FIGURE 7. Monarch-1 is a negative regulator of IL-6 in monocytic THP-1 cells induced by LPS

Analysis of IL-6 mRNA and protein expression in Monarch-1-specific siRNA cultures. A, two different Monarch-1 (Mon-1) and control mutant (mut-Mon-1) siRNA cultures, siRNA#1 and siRNA#2, were stimulated with E. coli K235 LPS followed by analysis of IL-6 transcript expression by real-time PCR. IL-6 expression was normalized to 18 S RNA and are represented as exponential numbers. Data are a representative of five separate experiments. B, two different Monarch-1 (Mon-1) and control mutant (mutMon-1) siRNA cultures, siRNA#1 and siRNA#2, were stimulated with E. coli K235 LPS followed by analysis of IL-6 cytokine expression by ELISA. Data are representative of three separate experiments. ND, not determined.

FIGURE 8. Monarch-1 is a negative regulator of IL-6 in the THP-1 monocytic cell line infected with virulent M. tuberculosis

A, Monarch-1 transcript expression in the human THP-1 monocytic cell line infected with virulent M. tuberculosis (Mtb) for the indicated time points. Data represent the average of three separate experiments measured by real-time PCR. B, analysis of IL-6 mRNA expression in Monarch-1-specific siRNA cultures. THP-1 cells were compared with Monarch-1 (Mon-1) and control mutant (mut-Mon-1) siRNA cultures after infection with M. tuberculosis followed by analysis of IL-6 expression by real-time PCR. Expression was normalized to 18 S RNA, and data are shown as -fold over unstimulated control. Data are representative of three separate experiments.

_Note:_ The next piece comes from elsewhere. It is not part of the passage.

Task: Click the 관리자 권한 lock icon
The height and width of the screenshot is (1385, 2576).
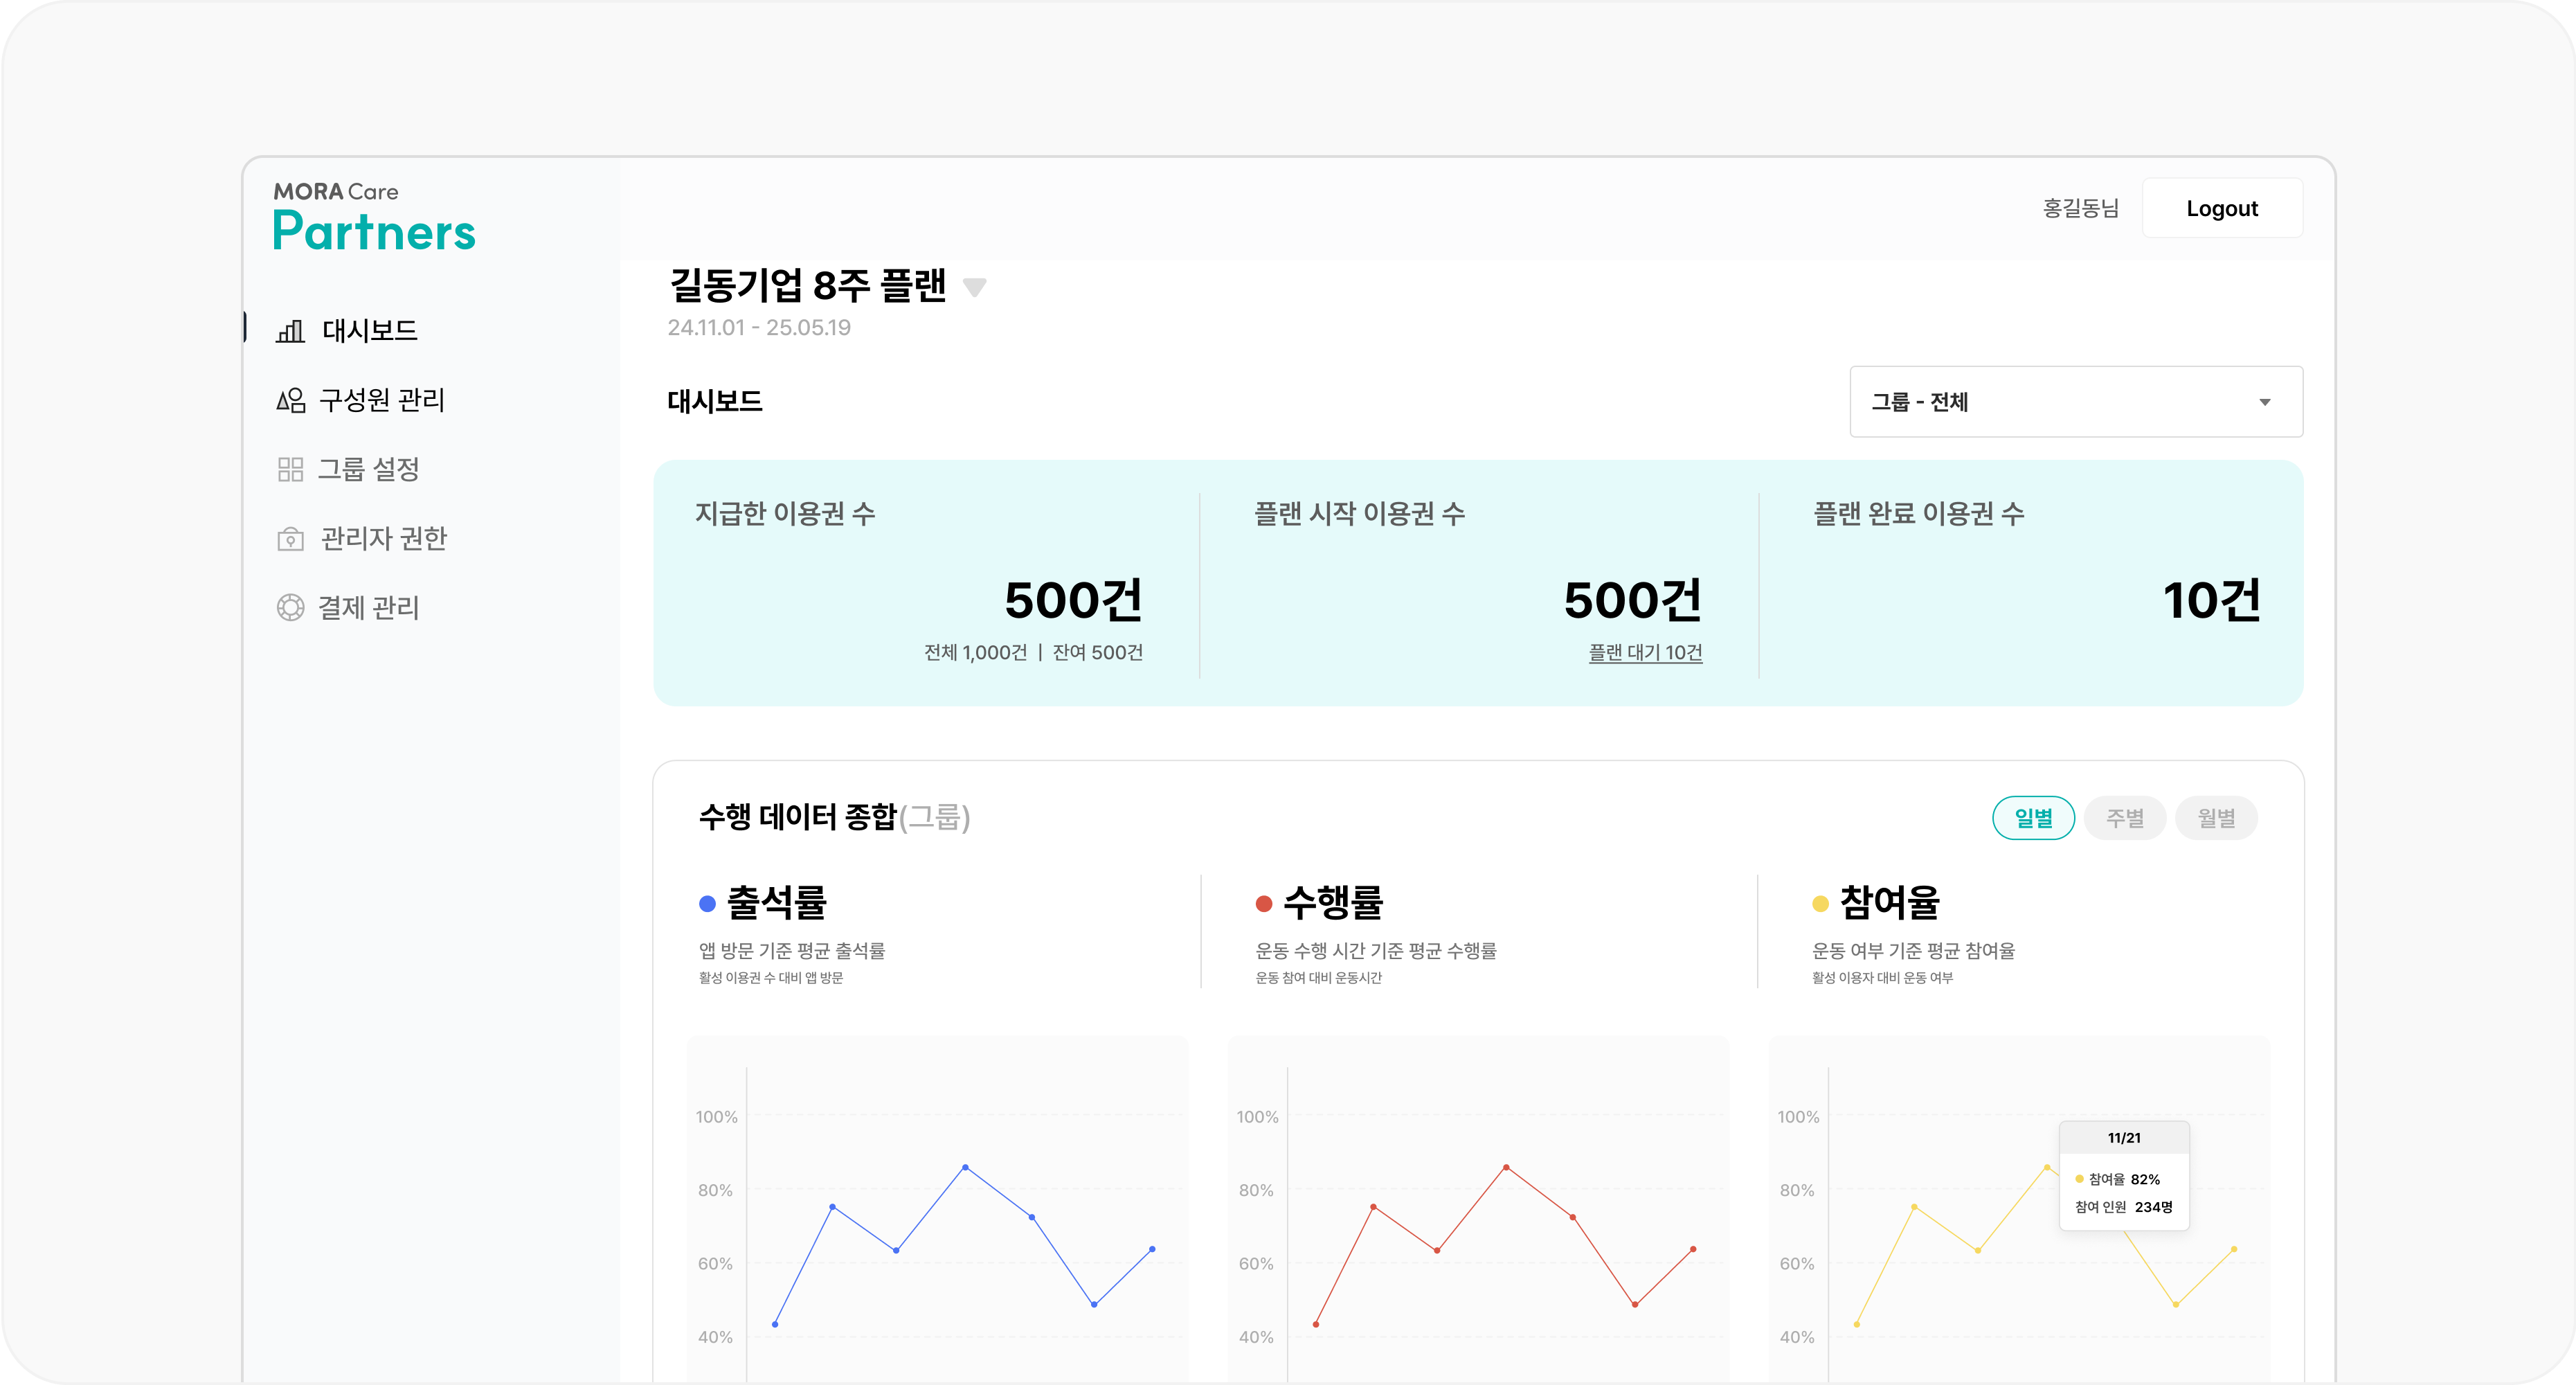Action: (290, 538)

FIGURE 9. Monarch-1 is a negative regulator of cytokine induction by TLR4 and TLR2 agonists as well as the TNFR pathway

Monarch-1 (Mon-1) and control mutant (mutMon-1) siRNA cultures were stimulated for 24 h with Pam3Cys (TLR2 agonist) (A), E. coli K235 LPS (TLR4 agonist) (B), or TNFα (C) followed by analysis of cytokine expression by cytokine bead assay. Results represent the mean ± S.E. of three separate experiments.